Dados de serviços de saúde mostram que períodos de frio intenso, alta umidade e ar seco costumam ser acompanhados por um aumento nos atendimentos por rinite e asma, além de infecções respiratórias. Diante desse cenário, compreender a relação entre clima e saúde torna-se cada vez mais importante.
Mudanças no clima favorecem o aumento de doenças respiratórias
A Organização Mundial da Saúde (OMS) considera a mudança climática um dos principais desafios para a saúde global no século XXI. Além de alterar a frequência e a intensidade dos eventos climáticos extremos, essas mudanças também influenciam a distribuição de doenças e ampliam os riscos à saúde.
Durante os meses mais frios, a permanência em ambientes fechados e com pouca ventilação facilita a transmissão de vírus respiratórios. Ao mesmo tempo, o aumento da umidade favorece o surgimento de mofo e fungos em casas e locais de trabalho, enquanto o ar seco resseca as mucosas e aumenta a irritação das vias aéreas.
Essas condições contribuem para o agravamento de doenças como rinite alérgica e asma, que costumam apresentar piora justamente nos períodos de maior instabilidade climática.
Prevenção continua sendo a principal aliada
A semelhança entre os sintomas das alergias e das infecções respiratórias pode dificultar a identificação do problema. De acordo com a especialista, a presença de febre, tosse intensa, mal-estar ou dificuldade para respirar merece atenção e deve motivar a procura por avaliação médica.

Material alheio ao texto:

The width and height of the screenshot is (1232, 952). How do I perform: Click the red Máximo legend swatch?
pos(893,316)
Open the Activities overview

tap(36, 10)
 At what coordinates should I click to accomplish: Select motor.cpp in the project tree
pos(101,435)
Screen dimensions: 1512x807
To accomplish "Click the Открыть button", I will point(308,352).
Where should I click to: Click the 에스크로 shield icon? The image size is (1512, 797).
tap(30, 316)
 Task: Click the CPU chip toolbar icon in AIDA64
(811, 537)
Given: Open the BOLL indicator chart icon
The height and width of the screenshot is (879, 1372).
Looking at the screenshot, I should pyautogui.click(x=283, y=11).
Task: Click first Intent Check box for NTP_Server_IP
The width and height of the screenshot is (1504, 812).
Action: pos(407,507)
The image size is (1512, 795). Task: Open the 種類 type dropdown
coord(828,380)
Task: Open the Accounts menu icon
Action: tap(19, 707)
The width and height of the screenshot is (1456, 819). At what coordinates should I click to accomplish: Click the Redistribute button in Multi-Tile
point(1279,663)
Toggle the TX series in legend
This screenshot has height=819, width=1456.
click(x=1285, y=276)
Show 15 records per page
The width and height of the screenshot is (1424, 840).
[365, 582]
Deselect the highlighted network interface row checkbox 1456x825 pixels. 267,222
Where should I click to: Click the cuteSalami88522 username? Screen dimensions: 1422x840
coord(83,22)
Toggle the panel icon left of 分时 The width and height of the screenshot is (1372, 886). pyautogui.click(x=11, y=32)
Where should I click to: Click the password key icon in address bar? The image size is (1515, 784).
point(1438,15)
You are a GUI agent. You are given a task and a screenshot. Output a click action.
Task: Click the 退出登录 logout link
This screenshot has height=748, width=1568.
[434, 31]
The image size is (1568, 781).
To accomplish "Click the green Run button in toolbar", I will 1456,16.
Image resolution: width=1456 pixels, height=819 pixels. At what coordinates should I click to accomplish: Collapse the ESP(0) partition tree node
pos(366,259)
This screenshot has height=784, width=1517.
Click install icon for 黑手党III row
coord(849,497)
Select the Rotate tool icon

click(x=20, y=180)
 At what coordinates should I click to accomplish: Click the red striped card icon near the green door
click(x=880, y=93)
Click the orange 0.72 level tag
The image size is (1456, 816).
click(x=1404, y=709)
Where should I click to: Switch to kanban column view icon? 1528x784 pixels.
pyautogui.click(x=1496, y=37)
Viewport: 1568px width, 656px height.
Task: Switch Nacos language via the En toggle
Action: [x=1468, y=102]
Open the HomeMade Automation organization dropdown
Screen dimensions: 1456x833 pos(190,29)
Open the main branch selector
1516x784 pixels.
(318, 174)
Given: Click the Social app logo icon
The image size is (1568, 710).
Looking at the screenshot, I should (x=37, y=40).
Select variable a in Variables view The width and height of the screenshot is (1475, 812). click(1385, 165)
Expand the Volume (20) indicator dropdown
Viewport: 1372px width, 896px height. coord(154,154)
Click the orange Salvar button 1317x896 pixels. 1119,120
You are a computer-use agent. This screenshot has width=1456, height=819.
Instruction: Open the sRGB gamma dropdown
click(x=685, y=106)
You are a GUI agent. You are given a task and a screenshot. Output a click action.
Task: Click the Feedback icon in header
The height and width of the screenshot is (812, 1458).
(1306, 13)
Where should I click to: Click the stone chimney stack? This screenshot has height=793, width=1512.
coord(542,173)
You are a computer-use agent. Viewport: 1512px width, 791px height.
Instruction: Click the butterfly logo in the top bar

Entre as principais medidas de prevenção estão manter a vacinação contra a influenza em dia, garantir boa hidratação, manter os ambientes ventilados, controlar a umidade para evitar mofo e reduzir a exposição a mudanças bruscas de temperatura quando possível.
As oscilações climáticas já fazem parte da realidade e seus impactos sobre a saúde tendem a exigir cada vez mais atenção. Informar as pessoas e incentivar medidas preventivas são passos importantes para reduzir os efeitos desses eventos no dia a dia das pessoas.